La tarde pasó rápidamente.
Para cuando Wei Heng regresó para preparar la cena, Gu Xi ya había puesto las batatas a cocer al vapor.
Wei Heng echó un vistazo, luego se lavó las manos y se puso a saltear.
Después de cenar, vio cómo Qin Shi y varios otros, organizados por Shen Yue, se marchaban en unos cuantos camiones grandes.
Luego, Gu Xi se tumbó en la cama y navegó por los foros durante un rato.
Esperó hasta las once de la noche, pero Qi Xiang todavía no había regresado.

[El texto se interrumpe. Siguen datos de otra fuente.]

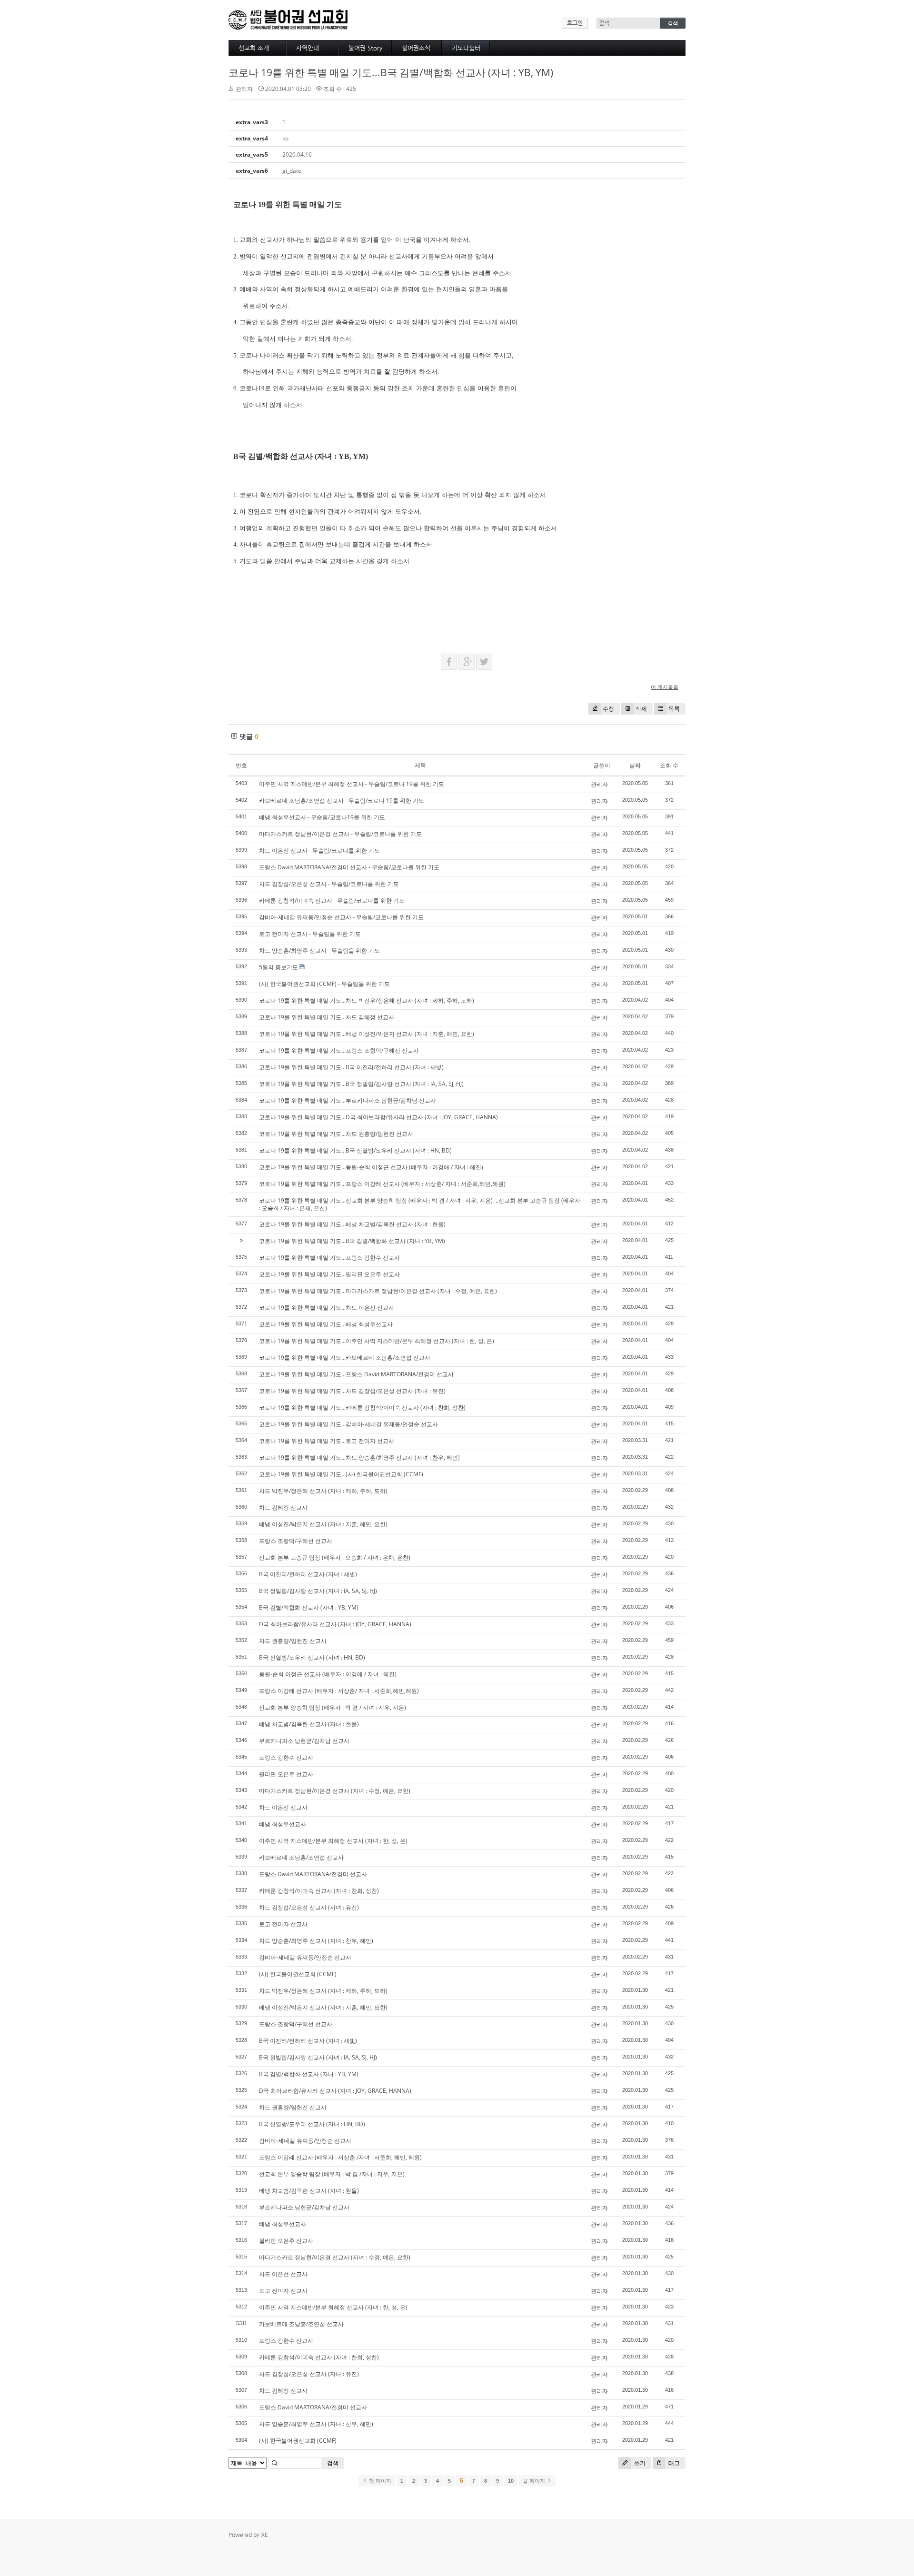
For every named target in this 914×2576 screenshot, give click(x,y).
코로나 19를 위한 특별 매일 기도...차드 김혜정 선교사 (326, 1017)
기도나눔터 (466, 47)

Tras pensarlo un momento, decidió irse a dormir.
En mitad de la noche, alguien abrió la puerta de su habitación con cuidado.
Gu Xi permaneció en la cama sin moverse.
Qi Xiang, sin embargo, estaba llena de energía.
Regresó en mitad de la noche, pero no se fue a dormir.
En su lugar, se dejó caer junto a la cama de Gu Xi.
—Gu Xi, ¿estás dormida?
—la belleza extendió su manita con vacilación, intentando tocar la mejilla de Gu Xi.
Llevaba todo el día queriendo hacer eso.
La cara de Gu Xi era tan…
cada uno de sus rasgos se ajustaba exactamente a su gusto estético.
Pero, después de todo, era la primera vez que se veían.
Aunque sintió una conexión instantánea y estaba completamente encantada con ella, le había dado demasiada vergüenza.
Pero ahora era diferente.
Ver a la joven tumbada en la cama con los ojos cerrados, con un aspecto tan delicado y frágil, era simplemente tan dócil y adorable.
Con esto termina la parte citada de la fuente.